My appointment came and Daisy came with me but due to all the restrictions, she couldn’t come into the clinic. I went in quite anxious and scared. A nurse examined my left breast, she felt the lump when I was sitting up but couldn’t feel it when I was lying down, so she said to me she thought it was nothing sinister. I was hopeful.

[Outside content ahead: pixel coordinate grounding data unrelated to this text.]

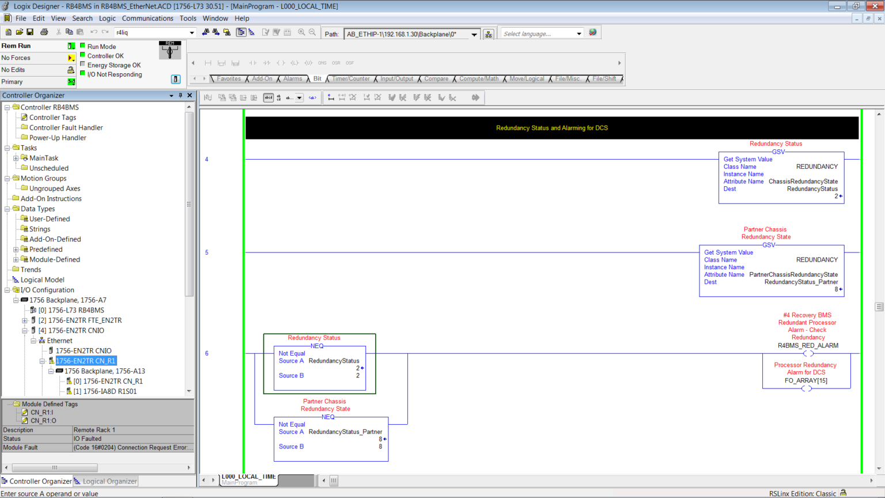Zoom in on the ladder diagram
Screen dimensions: 885x498
pyautogui.click(x=302, y=33)
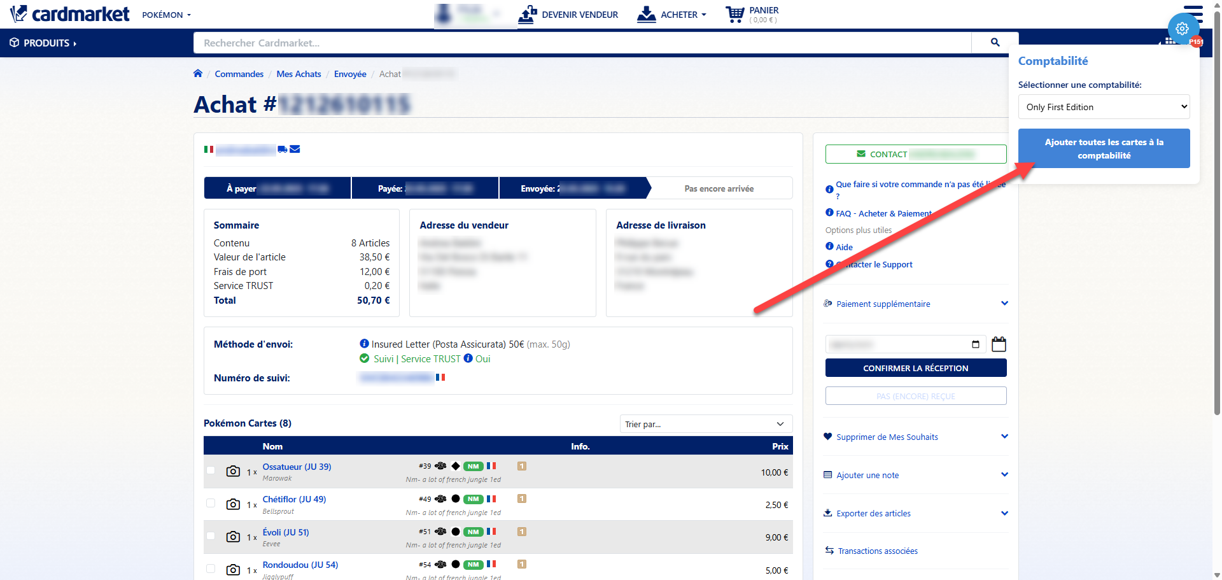This screenshot has height=580, width=1222.
Task: Click Ajouter toutes les cartes à la comptabilité
Action: pos(1104,149)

I then went to have a mammogram. I’ve had these before and they’re quite painful but they do the job. The nurses told me I would be having an ultrasound scan but when I entered the room the doctor was looking at my mammogram and comparing it to the mammogram I had had two years previous with a lump on the same breast. She said to me it all looks good and that she didn’t think I needed to do an ultrasound because the mammograms look similar to last time. This was instant relief at that moment but then the nurse said to the doctor: ”Maybe while she’s here, we should just do an ultrasound
anyway?” The doctor agreed.

I lay on the bed and told her where the lump was because she couldn’t feel it and straight away, I heard her say that she could definitely feel a lump.

My heart sank a little, but she told me they would do a biopsy there and then which I’ve had before and knew what to expect. They numb the area with a local anaesthetic and then make a small incision into the breast and take a small sample of the tissue. They told me it would take a couple of weeks for the results and if I had a letter in the post saying they needed to see me it would mean further investigations were needed. If I had a letter saying I had a phone consultation it would probably mean the lump would be benign and everything was okay.

I had the letter come through a week later saying I had a phone consultation, I was quite relieved because it meant it was nothing serious. I waited for the phone consultation but nobody phoned then an hour later a nurse from Solihull Hospital called me.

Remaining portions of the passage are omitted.